THE Scotch whisky, textiles, engineering, manufacturing and food and drink industries have hammered home their fears over future trading arrangements, access to skilled labour and the collapse in the pound following the UK’s decision to leave the European Union.

Representatives from a wide range of sectors laid bare the economic fall-out from the Brexit vote in Scotland during a parliamentary hearing at Holyrood.

They voiced their concerns to MSPs on the Scottish Parliament’s Economy, Jobs and Fair Work Com- mittee, which was taking evidence on the economic impact of Brexit.

Bryan Buchan, chief executive of Scottish Engineering, slammed the vote to leave the EU as a “bitter blow for our sector”. He said engineering firms have been “suffering terribly from the rise in price of raw materials”, including UK steel and nickel, while not seeing any benefit from the weaker pound because the bulk of their business is carried out within the UK. And he said there are growing signs companies could be willing to “take business in the margin” - contracts that would bring in enough income to cover costs and keep volumes up while not delivering a profit.
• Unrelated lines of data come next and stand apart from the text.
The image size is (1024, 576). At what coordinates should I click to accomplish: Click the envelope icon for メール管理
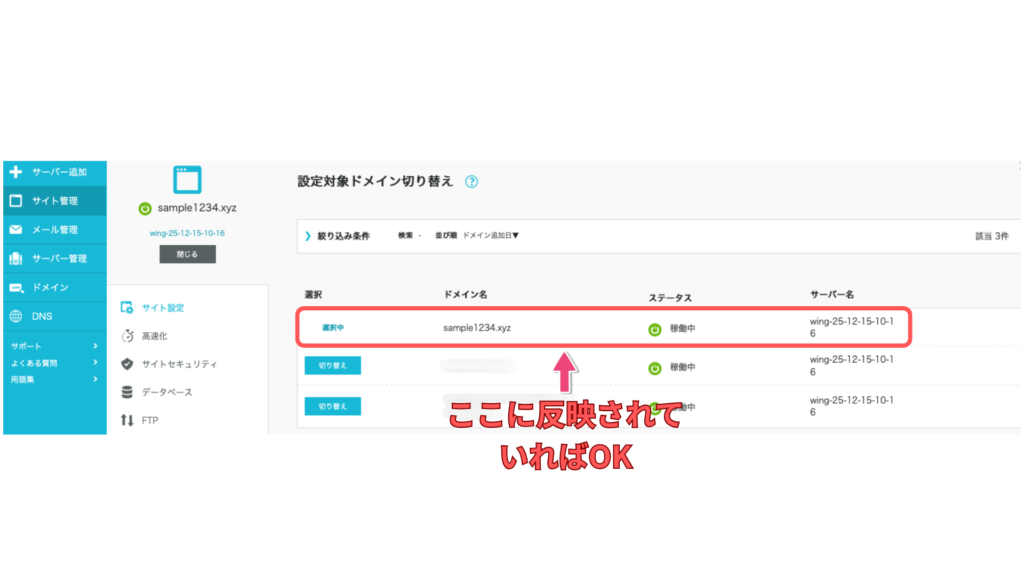[x=15, y=230]
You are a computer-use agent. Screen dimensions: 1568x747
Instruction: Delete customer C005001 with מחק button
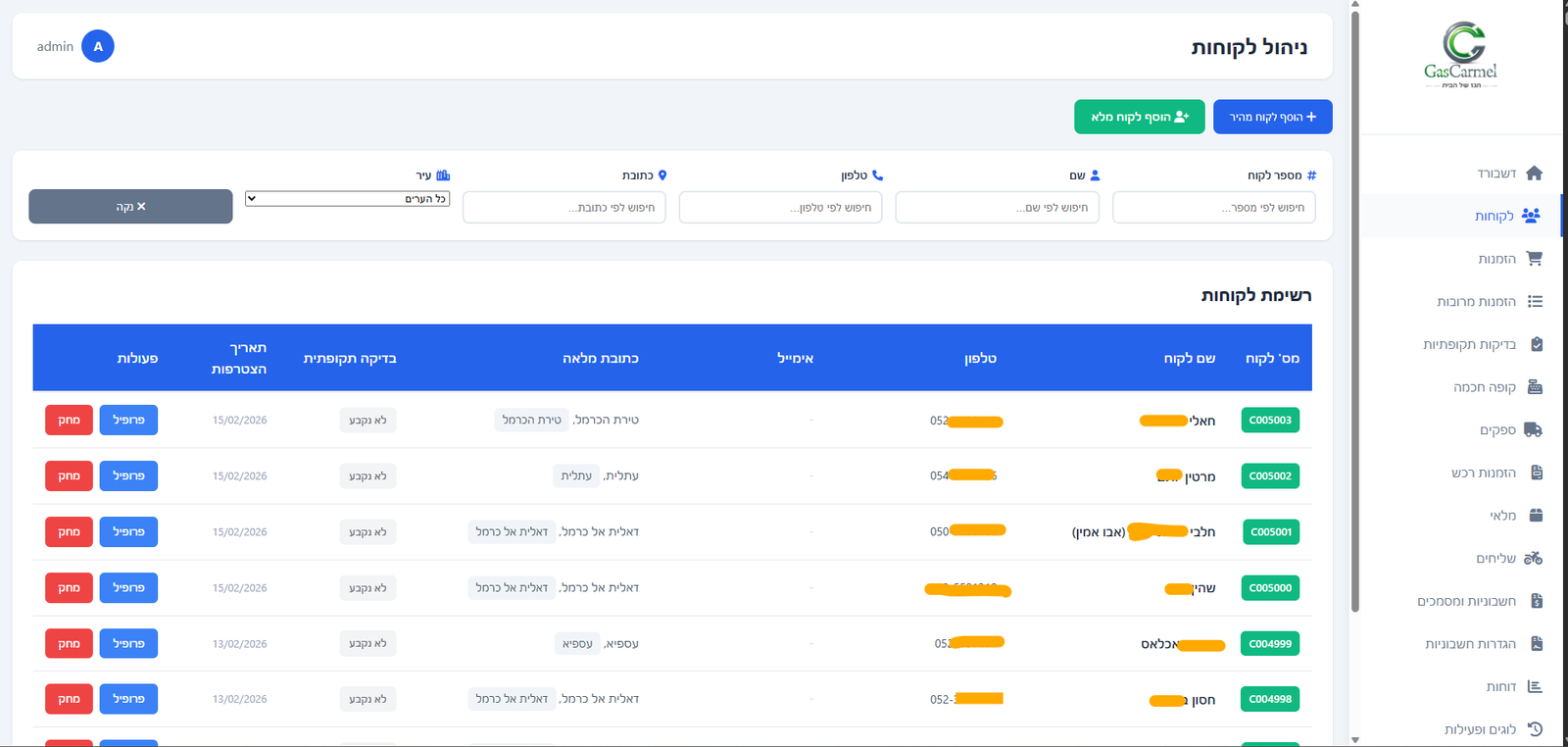tap(69, 531)
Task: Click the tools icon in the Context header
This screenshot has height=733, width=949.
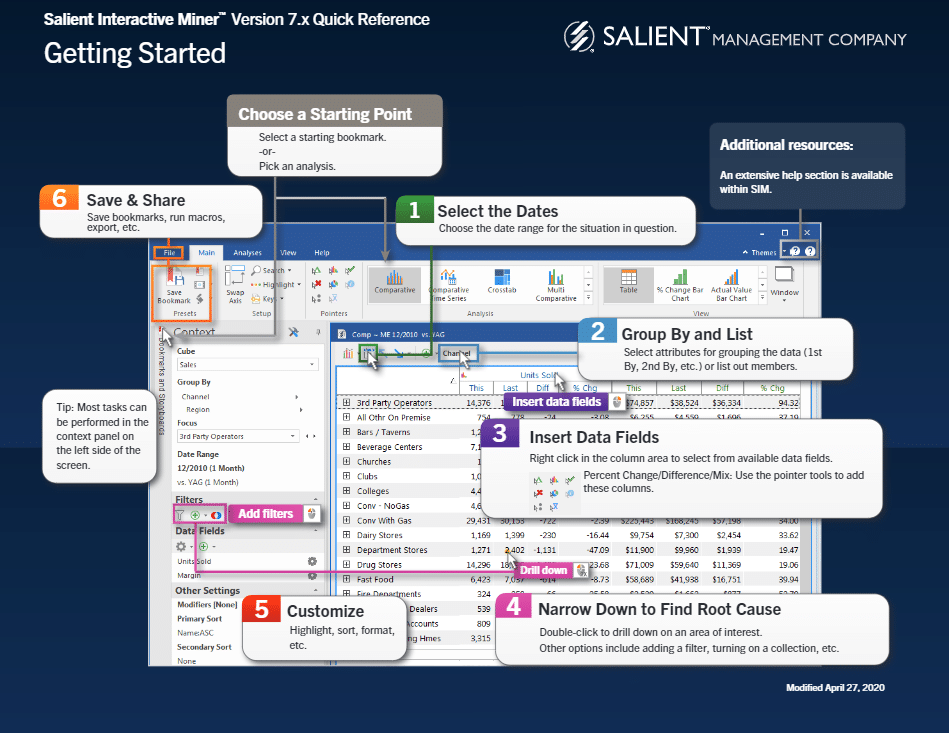Action: point(292,332)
“The brakes are on, hard, in terms of capital investment, and they are not likely to come until there is clarity [over the UK’s future trading arrangements],” Mr Buchan added.
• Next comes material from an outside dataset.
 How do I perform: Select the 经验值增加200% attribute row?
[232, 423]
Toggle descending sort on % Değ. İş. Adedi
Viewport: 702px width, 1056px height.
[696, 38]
Karen Marshall, managing director of Bridge of Weir-based Scottish Leather Group, warned the uncertainty over the UK’s future trading relationship with the EU has the potential to “undermine future investment”, and called for a “quick resolution” to the post-Brexit negotiations. Ms Marshall, whose company supplies leather to the global aviation and automotive sectors, said the vote to leave the EU puts trading relationships with customers based within the bloc at risk, declaring that they are “aghast that we have voted to come out of Europe”.
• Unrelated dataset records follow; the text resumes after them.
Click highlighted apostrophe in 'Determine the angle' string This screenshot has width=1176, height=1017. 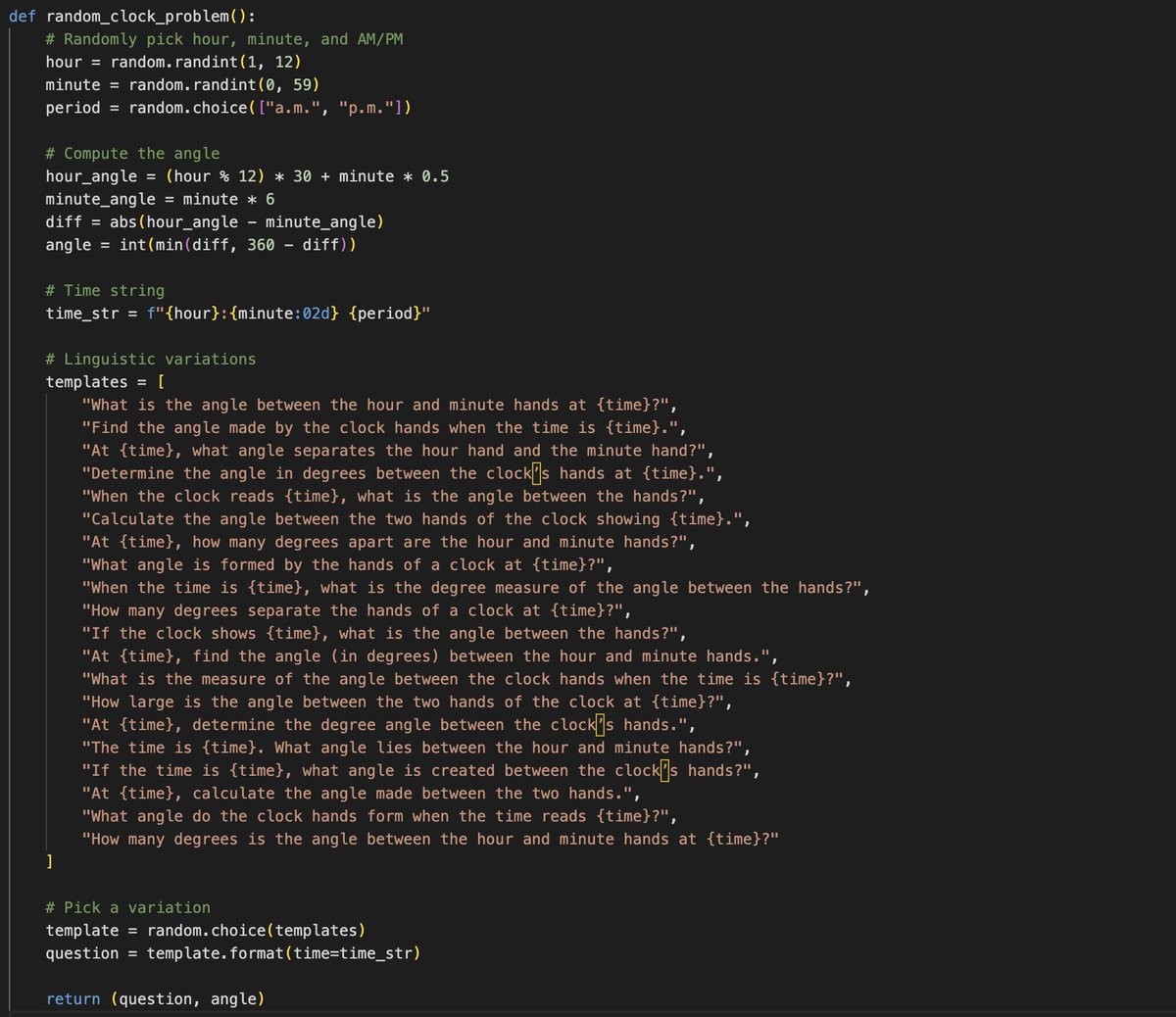tap(537, 473)
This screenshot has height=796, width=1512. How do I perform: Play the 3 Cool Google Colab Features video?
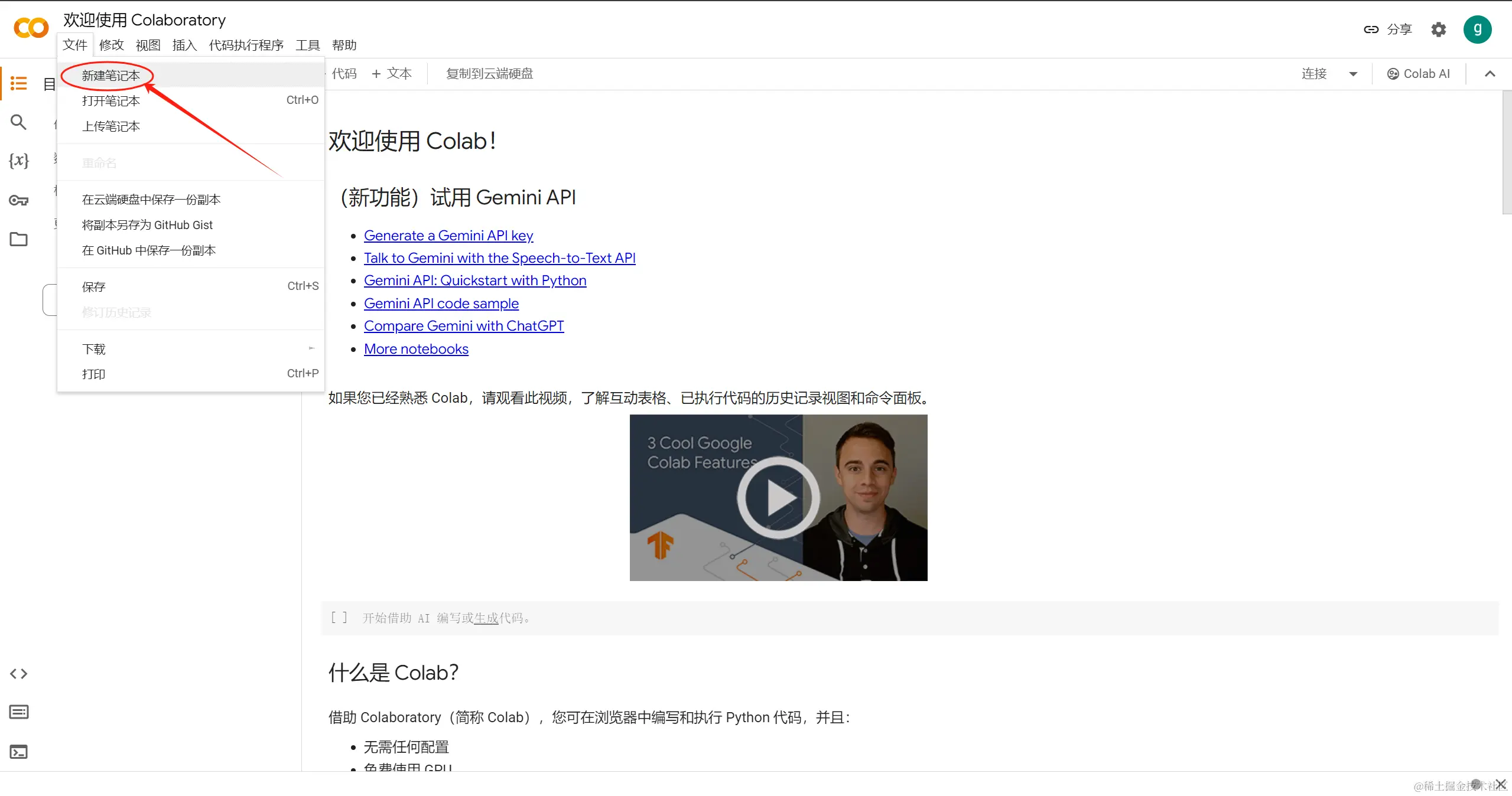point(778,498)
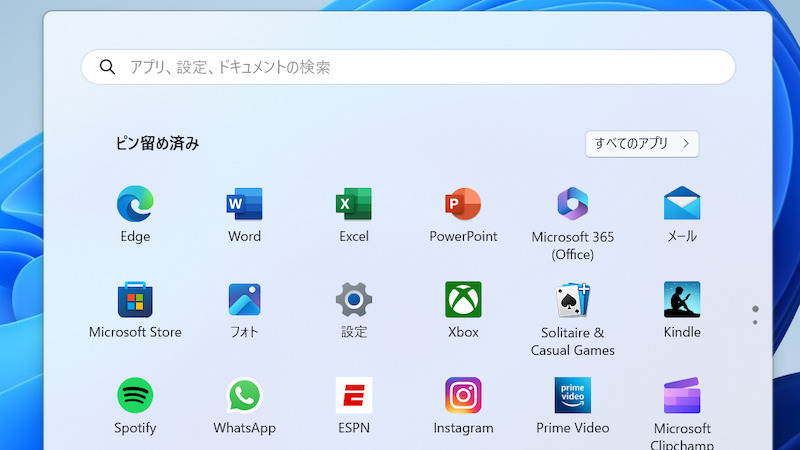Click the すべてのアプリ button
The image size is (800, 450).
click(642, 143)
Mark Hogarth, creative director at luxury textiles company Harris Tweed Hebrides, said the Brexit vote had also shaken up the European fashion industry, noting that “95 per cent of UK textiles companies were vociferously open to Remain politics”. He declared: “To be seen to have withdrawn from Europe is to be seen to have withdrawn from the fashion industry.”

Mr Hogarth played down the argument that the plunge in sterling since the vote on June 23 would benefit exports. Although 70 per cent of Harris Tweed Hebrides’ goods are exported, he said the company trades on its reputation for luxury – not currency movements.

“We don’t trade on currency – we want longevity,” he said.

And while it has been suggested UK companies should seek to open new markets when the UK leaves the EU, Mr Hogarth emphasised that this was not an easy process.

“We managed to crack Italy – [but] it’s like the English selling wine to France,” he said. “It takes years to build up [a new market].”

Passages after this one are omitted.